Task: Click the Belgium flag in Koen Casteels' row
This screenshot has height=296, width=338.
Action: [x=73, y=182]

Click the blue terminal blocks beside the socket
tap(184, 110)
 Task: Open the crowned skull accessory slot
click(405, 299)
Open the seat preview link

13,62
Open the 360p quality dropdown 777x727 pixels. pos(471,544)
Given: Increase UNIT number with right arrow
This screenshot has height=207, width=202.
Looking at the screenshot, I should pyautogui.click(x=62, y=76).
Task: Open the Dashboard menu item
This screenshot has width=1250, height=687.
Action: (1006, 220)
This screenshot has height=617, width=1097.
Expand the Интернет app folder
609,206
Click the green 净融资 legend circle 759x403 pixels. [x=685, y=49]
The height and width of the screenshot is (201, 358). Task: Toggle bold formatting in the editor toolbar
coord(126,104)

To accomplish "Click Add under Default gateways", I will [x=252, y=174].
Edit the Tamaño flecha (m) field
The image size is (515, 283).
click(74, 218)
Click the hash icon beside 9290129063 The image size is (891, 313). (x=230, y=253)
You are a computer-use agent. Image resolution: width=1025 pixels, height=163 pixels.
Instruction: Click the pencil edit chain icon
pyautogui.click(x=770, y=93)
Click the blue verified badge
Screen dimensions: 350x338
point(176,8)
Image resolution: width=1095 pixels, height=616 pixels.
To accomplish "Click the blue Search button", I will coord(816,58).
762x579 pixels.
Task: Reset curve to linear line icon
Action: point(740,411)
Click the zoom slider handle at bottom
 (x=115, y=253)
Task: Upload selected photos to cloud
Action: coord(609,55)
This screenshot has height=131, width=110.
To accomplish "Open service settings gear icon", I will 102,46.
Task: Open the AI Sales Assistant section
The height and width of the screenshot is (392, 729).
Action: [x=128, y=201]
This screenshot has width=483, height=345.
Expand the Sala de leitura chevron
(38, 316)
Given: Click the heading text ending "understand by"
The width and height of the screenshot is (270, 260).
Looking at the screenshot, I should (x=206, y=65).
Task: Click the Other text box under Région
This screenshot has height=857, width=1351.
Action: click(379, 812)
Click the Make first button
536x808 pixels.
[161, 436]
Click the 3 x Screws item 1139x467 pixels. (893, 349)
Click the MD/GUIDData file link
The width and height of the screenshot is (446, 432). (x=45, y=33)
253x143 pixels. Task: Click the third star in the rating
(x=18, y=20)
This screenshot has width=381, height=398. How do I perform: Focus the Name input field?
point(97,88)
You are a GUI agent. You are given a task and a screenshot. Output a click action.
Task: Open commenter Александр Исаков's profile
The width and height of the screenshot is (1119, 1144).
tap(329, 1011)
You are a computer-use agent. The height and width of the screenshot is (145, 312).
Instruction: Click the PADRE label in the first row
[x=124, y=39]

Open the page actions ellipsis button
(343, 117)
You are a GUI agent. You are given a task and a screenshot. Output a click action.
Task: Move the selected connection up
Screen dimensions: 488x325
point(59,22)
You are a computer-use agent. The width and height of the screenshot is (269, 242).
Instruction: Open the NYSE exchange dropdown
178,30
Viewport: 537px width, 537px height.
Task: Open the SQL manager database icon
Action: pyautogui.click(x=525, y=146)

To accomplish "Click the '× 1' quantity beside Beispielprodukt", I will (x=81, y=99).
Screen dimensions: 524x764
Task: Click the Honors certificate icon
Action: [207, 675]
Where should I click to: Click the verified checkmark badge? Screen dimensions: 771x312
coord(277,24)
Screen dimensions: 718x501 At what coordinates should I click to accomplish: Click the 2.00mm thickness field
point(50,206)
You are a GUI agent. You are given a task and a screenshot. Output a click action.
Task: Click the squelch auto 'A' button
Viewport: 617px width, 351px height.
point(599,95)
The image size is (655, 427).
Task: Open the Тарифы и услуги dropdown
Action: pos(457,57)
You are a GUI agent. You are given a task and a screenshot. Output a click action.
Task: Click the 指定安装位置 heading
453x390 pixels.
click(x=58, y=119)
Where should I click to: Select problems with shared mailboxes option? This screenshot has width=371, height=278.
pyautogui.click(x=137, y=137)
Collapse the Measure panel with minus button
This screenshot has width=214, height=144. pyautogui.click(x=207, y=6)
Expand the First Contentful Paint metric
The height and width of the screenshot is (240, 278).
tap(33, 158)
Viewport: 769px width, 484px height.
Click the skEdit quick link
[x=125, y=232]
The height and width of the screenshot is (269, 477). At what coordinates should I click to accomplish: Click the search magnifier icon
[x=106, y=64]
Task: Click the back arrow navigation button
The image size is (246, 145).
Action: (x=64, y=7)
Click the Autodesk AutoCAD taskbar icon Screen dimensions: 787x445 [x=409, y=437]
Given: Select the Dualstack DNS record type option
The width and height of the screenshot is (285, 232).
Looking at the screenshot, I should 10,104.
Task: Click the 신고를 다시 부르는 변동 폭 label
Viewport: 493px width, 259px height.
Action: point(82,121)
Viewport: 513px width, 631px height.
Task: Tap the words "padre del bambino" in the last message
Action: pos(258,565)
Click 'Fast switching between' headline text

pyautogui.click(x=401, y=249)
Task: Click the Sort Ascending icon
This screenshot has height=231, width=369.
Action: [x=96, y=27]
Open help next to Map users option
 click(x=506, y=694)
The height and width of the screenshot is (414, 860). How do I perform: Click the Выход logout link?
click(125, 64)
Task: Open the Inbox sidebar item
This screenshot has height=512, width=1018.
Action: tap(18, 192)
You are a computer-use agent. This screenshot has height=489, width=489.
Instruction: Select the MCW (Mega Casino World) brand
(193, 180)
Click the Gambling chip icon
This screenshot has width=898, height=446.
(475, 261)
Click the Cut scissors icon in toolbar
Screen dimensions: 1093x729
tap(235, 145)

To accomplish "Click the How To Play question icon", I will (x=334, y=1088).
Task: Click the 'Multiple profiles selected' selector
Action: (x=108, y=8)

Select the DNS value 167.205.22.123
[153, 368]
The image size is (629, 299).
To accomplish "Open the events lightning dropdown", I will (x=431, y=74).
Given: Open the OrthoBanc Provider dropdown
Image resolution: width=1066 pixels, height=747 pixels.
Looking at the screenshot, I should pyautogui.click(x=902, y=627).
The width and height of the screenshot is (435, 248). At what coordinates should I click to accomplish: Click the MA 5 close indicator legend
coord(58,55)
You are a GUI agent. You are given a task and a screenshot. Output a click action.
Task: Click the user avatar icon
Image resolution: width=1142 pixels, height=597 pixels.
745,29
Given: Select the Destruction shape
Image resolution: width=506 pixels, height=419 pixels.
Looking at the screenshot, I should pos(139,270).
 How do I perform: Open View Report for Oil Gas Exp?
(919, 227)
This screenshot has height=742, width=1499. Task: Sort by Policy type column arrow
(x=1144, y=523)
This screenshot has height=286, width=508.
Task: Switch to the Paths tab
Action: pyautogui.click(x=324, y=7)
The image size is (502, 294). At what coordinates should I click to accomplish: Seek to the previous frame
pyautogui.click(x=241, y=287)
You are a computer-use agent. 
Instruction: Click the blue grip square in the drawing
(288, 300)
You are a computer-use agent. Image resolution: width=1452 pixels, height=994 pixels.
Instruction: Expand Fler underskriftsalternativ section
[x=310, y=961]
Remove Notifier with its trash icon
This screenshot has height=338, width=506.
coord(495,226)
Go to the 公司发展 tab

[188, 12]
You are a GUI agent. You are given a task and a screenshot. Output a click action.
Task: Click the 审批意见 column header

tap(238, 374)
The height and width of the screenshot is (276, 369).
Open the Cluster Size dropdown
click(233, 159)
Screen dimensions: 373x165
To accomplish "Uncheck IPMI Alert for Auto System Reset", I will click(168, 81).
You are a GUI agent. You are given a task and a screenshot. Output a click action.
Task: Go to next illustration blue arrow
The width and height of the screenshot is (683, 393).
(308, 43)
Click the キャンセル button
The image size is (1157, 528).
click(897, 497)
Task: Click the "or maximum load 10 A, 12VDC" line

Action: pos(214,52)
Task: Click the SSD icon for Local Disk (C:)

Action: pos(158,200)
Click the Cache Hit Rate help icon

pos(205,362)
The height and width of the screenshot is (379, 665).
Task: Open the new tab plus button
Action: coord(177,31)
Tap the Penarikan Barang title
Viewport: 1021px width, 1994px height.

> **Work instruction**
Where does the string "item" appear in the records above? Show every line that holds it.

> **Answer to the problem**
Task: Open the Dashboard menu item
Click the 3 x Screws item 1139x467 pixels. (893, 349)
Task: Open the Inbox sidebar item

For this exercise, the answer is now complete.